Dementorzy to paskudne istoty. Przebrzydłe. Żywili się jasnością, bo sami utkani byli ze smolistej czerni. Czerni, która budziła grozę i ożywiała pierwotne lęki. Byli jak narkomani. Chcieli pochłonąć jasność samą w sobie, chociaż nawet to nie przyniosłoby im ulgi. Wiecznie głodni. Wiecznie spragnieni. Ich jestestwo nastawione było tylko na jedno – zdobyć to, co dobre, a potem pochłonąć i anihilować. Dzieci ciemności każdym atomem swojego ciała dążyły do unicestwienia światła. Pragnęły, by zapanował mrok. Czekały na czas, aż światło umrze.

Mawiano, że w każdym z nas była pierwotna cząstka dobra i zła. Cząstki te mieszały się ze sobą, tworząc unikalną osobowość. Ale dementorzy to co innego. W nich nie było światła. Byli jak czarne dziury – pochłaniali wszelki blask i nie pozwalali mu się z powrotem wydostać. Tak zostali stworzeni. I nic nie można na to poradzić. Można było próbować nad nimi zapanować, ale nie unicestwić. Ich przecież nie dało się zabić.

Zadrżała z zimna. Ich obecność zaczęła coraz gorzej wpływać na jej organizm. Stopniowo go wyziębiali. Osłabiali. Przywoływali przy tym najtragiczniejsze ze wspomnień. Odtwarzała w pamięci raz za razem wszystko to co złe, smutne i tragiczne. A już szczególnie makabryczne. Oj tak. Strach był dla dementorów najsmaczniejszą pożywką. Zakąską przed deserem, jakim były jej szczęśliwe wspomnienia.

Gdy odchodzili, zastanawiała się nad sensem swojego życia. Czy zrobiła wszystko to, co powinna była zrobić? Chyba nie. Nie mogła zrobić dwóch rzeczy. Wyjawić prawdy i jeszcze raz powiedzieć mężczyźnie jej życia, że go kocha. A najzabawniejsze w tym wszystkim było to, że obie te rzeczy dotyczyły jednej osoby.

Ponure rozmyślania przerwał odgłos czyichś kroków. To była nowość przy wietrznych szmerach dementorów i wrzaskach skazańców. Nasłuchiwała. Kroki ucichły przed wejściem do celi. Nie zdziwiło jej, gdy przez masywne drzwi przeszedł Harry. Uśmiechnęła się w duchu. A więc jednak się zniecierpliwili.

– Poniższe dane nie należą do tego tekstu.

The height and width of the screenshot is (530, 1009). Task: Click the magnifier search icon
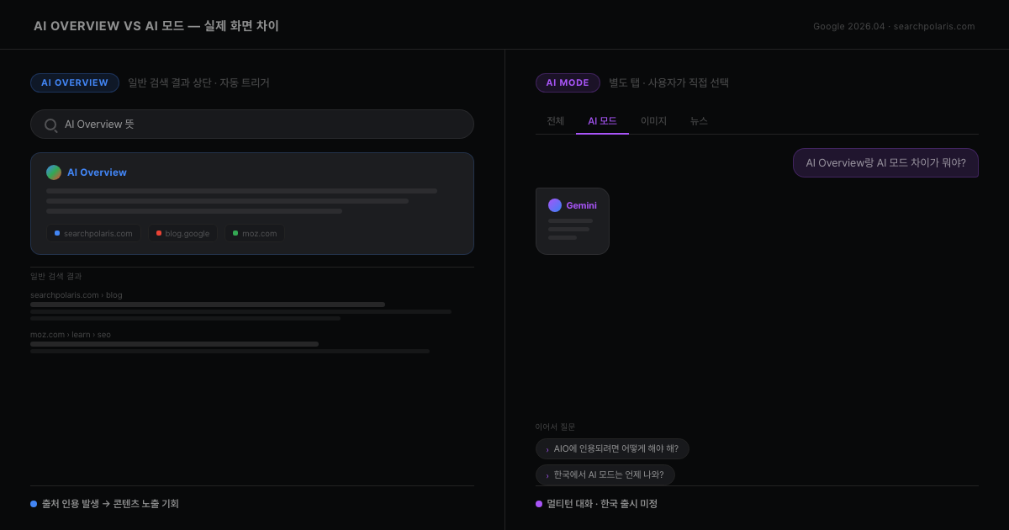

Przysunął sobie liche metalowe krzesło i usiadł na nim. Wpatrywała się w przyjaciela. Wyglądał na zmęczonego. Pewnie nie ustawali w poszukiwaniach. Ciekawiło ją, kogo szukali – czy mordercy, czy osoby, którą wzięli za mordercę. Teraz miała się tego dowiedzieć.

– Nie zmieniłaś zdania? – spytał cicho.

Odwróciła wzrok. Nie umiała na niego patrzeć, gdy w jego oczach widziała niemą prośbę. Nie mogła wyjawić im prawdy. Wtedy wszystko szlag trafi.

– Nie.

Wypuścił powietrze ze świstem. Nie wyszedł. Szykowały się twarde negocjacje.

– Na Merlina, Hermiona, nie możesz go kryć! – Harry się zdenerwował. W sumie jej to nie zdziwiło. Na jego miejscu też by tak zareagowała. – Przecież oboje dobrze wiemy, że tego nie zrobiłaś! Wszyscy to wiedzą.

– I co z tego?

– Oddasz za niego życie? Naprawdę jesteś gotowa zrobić to dla niego? By go kryć?

Powstrzymała się przed wzruszeniem ramionami. Mógłby odebrać jej zachowanie jako lekceważące. Westchnęła.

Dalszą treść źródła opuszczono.